▶ WHAT TO WORK ON
The text below discusses the novel Tree of Smoke. List every title of a book or film it names, including Tree of Smoke itself.

▶ DOCUMENT
It’s more than coincidence that the novel features two sets of relatives whose blood ties are once removed, for the family...

Within the current political climate, the reader might expect a new novel about the war in Vietnam to provide a metaphor for Iraq. Yet Denis Johnson has bigger whales to land in his longest and most ambitious work to date. Tree of Smoke is less concerned with any individual war than with the nature of war, and with the essence of war novels. There are echoes here of Joseph Conrad’s Heart of Darkness (particularly as transformed by Francis Ford Coppola into Apocalypse Now) and Joseph Heller’s Catch-22, yet Johnson’s achievement suggests that each generation gets the war—and the war novel—it deserves.


At the center of Johnson’s epic sprawl is Colonel Francis Sands, the novel’s Captain Ahab, a character of profound, obsessive complexity and contradiction. Is he visionary or madman, patriot or traitor? Dead or alive? Or, somehow, all of the above? Because the reader perceives the Colonel (as he is reverently known) through the eyes of other characters, he shimmers like a kaleidoscope of shifting impressions. His military involvement in Asia preceded Japan’s attack on Pearl Harbor, and he has continued to operate as a CIA agent within the shadows of Vietnam, while perhaps answering to no authority higher than his own.

▶ DATA SEGMENT
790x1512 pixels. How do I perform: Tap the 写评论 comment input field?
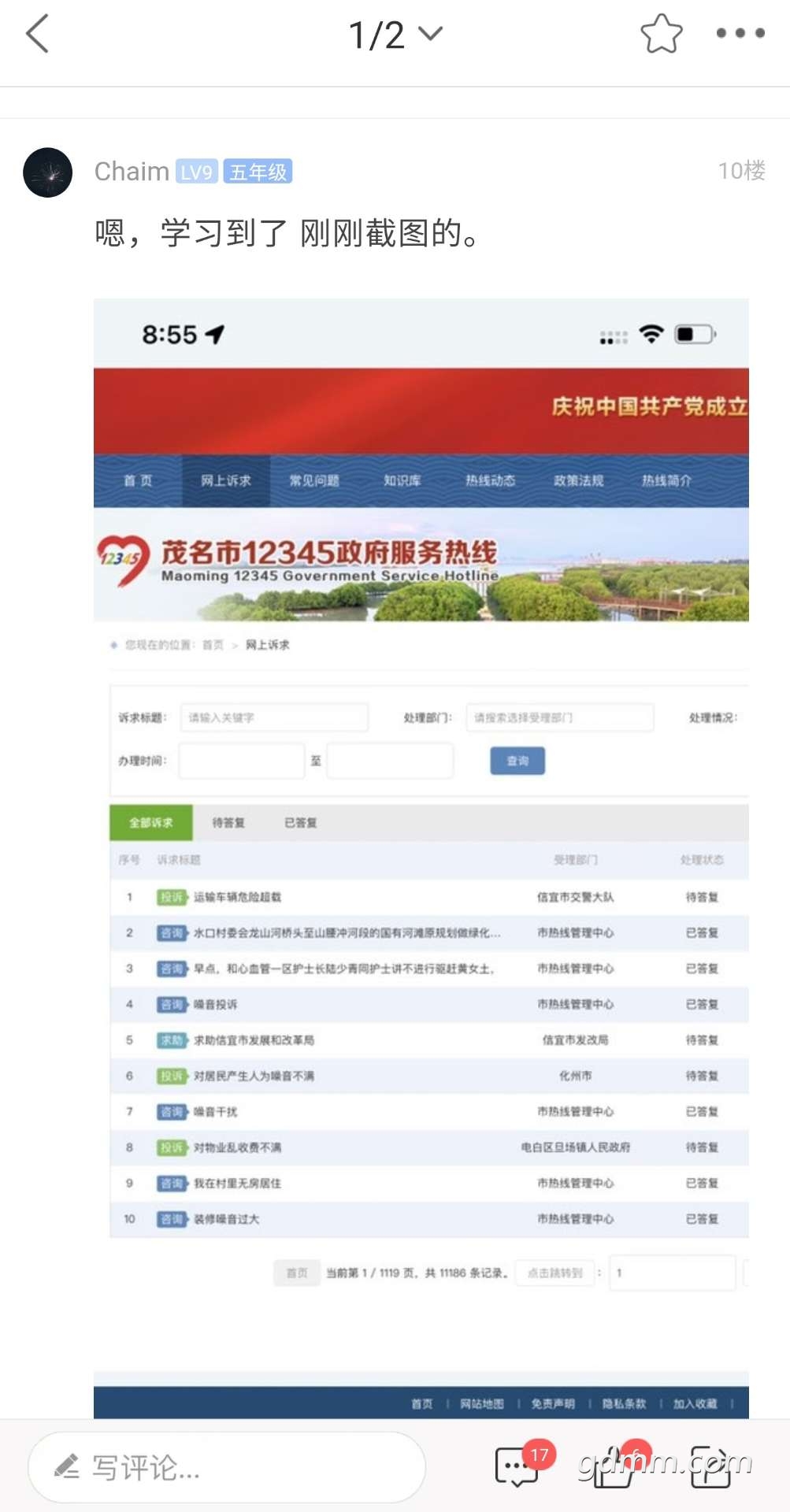click(227, 1467)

▶ WORKED SOLUTION
Tree of Smoke, Heart of Darkness, Apocalypse Now, Catch-22